◆ **TASK ITEM**
Return every entry from the listing below unaltered.

◆ **RECORDS PROVIDED**
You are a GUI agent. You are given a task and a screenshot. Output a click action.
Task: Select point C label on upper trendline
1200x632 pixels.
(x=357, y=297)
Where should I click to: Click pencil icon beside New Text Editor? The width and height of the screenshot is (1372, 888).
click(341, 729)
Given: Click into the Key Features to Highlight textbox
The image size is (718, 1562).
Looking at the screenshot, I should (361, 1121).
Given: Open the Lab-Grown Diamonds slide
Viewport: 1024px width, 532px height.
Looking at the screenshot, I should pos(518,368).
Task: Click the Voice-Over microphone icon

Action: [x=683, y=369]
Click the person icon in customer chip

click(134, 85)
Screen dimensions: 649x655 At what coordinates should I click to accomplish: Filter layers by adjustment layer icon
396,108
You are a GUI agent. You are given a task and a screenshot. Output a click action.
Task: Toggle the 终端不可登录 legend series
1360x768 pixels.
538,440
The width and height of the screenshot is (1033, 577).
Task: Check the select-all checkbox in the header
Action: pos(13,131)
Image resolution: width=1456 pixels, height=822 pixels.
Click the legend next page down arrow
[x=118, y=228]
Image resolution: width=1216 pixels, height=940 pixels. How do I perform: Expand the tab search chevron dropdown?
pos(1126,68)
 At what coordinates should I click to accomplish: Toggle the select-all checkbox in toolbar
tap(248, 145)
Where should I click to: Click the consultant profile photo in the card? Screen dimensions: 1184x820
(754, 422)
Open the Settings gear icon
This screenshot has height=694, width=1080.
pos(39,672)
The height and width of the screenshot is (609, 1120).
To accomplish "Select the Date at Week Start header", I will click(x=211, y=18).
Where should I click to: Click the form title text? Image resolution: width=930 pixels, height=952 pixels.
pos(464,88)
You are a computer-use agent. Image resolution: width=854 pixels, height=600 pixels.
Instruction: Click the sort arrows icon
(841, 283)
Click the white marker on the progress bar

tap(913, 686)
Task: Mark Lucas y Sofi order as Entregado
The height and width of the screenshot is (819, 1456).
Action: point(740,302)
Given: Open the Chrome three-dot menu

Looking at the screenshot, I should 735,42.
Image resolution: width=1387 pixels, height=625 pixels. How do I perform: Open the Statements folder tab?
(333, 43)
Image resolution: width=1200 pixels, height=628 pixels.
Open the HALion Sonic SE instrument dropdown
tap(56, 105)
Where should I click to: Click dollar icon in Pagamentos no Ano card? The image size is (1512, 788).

◆ **OUTPUT OF THE TASK**
You are a GUI agent. You are given a task and a screenshot. Output a click action.
Task: Select point C label on upper trendline
1200x632 pixels.
(x=357, y=297)
Where should I click to: Click pencil icon beside New Text Editor? The width and height of the screenshot is (1372, 888).
click(341, 729)
Given: Click into the Key Features to Highlight textbox
The image size is (718, 1562).
Looking at the screenshot, I should (361, 1121).
Given: Open the Lab-Grown Diamonds slide
Viewport: 1024px width, 532px height.
Looking at the screenshot, I should pos(518,368).
Task: Click the Voice-Over microphone icon

Action: [x=683, y=369]
Click the person icon in customer chip

click(134, 85)
Screen dimensions: 649x655 At what coordinates should I click to accomplish: Filter layers by adjustment layer icon
396,108
You are a GUI agent. You are given a task and a screenshot. Output a click action.
Task: Toggle the 终端不可登录 legend series
1360x768 pixels.
538,440
The width and height of the screenshot is (1033, 577).
Task: Check the select-all checkbox in the header
Action: pos(13,131)
Image resolution: width=1456 pixels, height=822 pixels.
Click the legend next page down arrow
[x=118, y=228]
Image resolution: width=1216 pixels, height=940 pixels. How do I perform: Expand the tab search chevron dropdown?
pos(1126,68)
 At what coordinates should I click to accomplish: Toggle the select-all checkbox in toolbar
tap(248, 145)
Where should I click to: Click the consultant profile photo in the card? Screen dimensions: 1184x820
(754, 422)
Open the Settings gear icon
This screenshot has height=694, width=1080.
pos(39,672)
The height and width of the screenshot is (609, 1120).
To accomplish "Select the Date at Week Start header", I will click(x=211, y=18).
Where should I click to: Click the form title text? Image resolution: width=930 pixels, height=952 pixels.
pos(464,88)
You are a computer-use agent. Image resolution: width=854 pixels, height=600 pixels.
Instruction: Click the sort arrows icon
(841, 283)
Click the white marker on the progress bar

tap(913, 686)
Task: Mark Lucas y Sofi order as Entregado
The height and width of the screenshot is (819, 1456).
Action: point(740,302)
Given: Open the Chrome three-dot menu

Looking at the screenshot, I should 735,42.
Image resolution: width=1387 pixels, height=625 pixels. How do I perform: Open the Statements folder tab?
(333, 43)
Image resolution: width=1200 pixels, height=628 pixels.
Open the HALion Sonic SE instrument dropdown
tap(56, 105)
Where should I click to: Click dollar icon in Pagamentos no Ano card? The image size is (1512, 788).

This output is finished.